A NewsChannel 5 investigation has discovered that's exactly what House Speaker Glen Casada may have done with his donors' money.
The Williamson County Republican's public image is, as he describes himself on Twitter, a "proud Christian family man" and an "unapologetic Republican."
But pictures obtained by NewsChannel 5 Investigates show the man who was on his way to becoming speaker back on April 27th, 2016, hamming it up in the late hours with aide Cade Cothren and two young women.
The pics were taken right outside The Standard in downtown Nashville, a private club that bills itself as "Nashville's private sanctuary."
One of the women was the same person -- a charter school advocate -- caught on video that year with the then-married Casada inside a Nashville bar. The video was posted on an anonymous political blog run by Capitol Hill insiders.
Just two days after the pics were taken outside The Standard, Casada's political action committee - CAS-PAC - reported an expenditure to the restaurant of $180 for "food/beverage" expenses.
So what was the political purpose of that charge?
Casada would not give us an answer to that question.
This latest revelation comes amid the on-going text message scandal involving Casada and Cothren, part of which involved an August 2016 incident here at Party Fowl, a restaurant and bar right on the edge of downtown.

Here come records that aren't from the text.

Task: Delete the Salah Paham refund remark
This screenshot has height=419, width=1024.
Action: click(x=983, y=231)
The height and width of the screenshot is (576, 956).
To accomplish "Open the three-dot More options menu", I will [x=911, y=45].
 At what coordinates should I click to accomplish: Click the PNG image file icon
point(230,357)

In one exchange, Cothren texted Casada boasting, "Just so y'all know I did f**k (woman's name) in the bathroom at party fowl."
"I knew it," Casada responded, asking "R u a minute man???;-)"

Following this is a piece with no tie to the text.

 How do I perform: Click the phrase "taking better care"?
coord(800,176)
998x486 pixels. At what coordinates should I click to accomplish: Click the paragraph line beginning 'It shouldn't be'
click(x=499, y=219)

"Like father like son," said the aide.
The response: "Lololol. "If I'm happy, then all is good."
Four days later, CAS-PAC reported campaign funds paid out to Party Fowl for $180.59 for "food/beverage" expenses.
In a written statement, the House Speaker made no apologies for how he used donors' money.
“Campaign expenditures come from private donations, not taxpayer dollars," Casada said.
"Supporters trust their local lawmakers to use the contributions to listen and learn from citizens and to develop support and relationships with colleagues to get the job done. All expenditures are open to the public and disclosed with full transparency.”
It's not clear what job Casada was getting done on those nights.
Still, because the money came from his political action committee account - and not his personal campaign account - those party expenses may not be illegal under Tennessee law.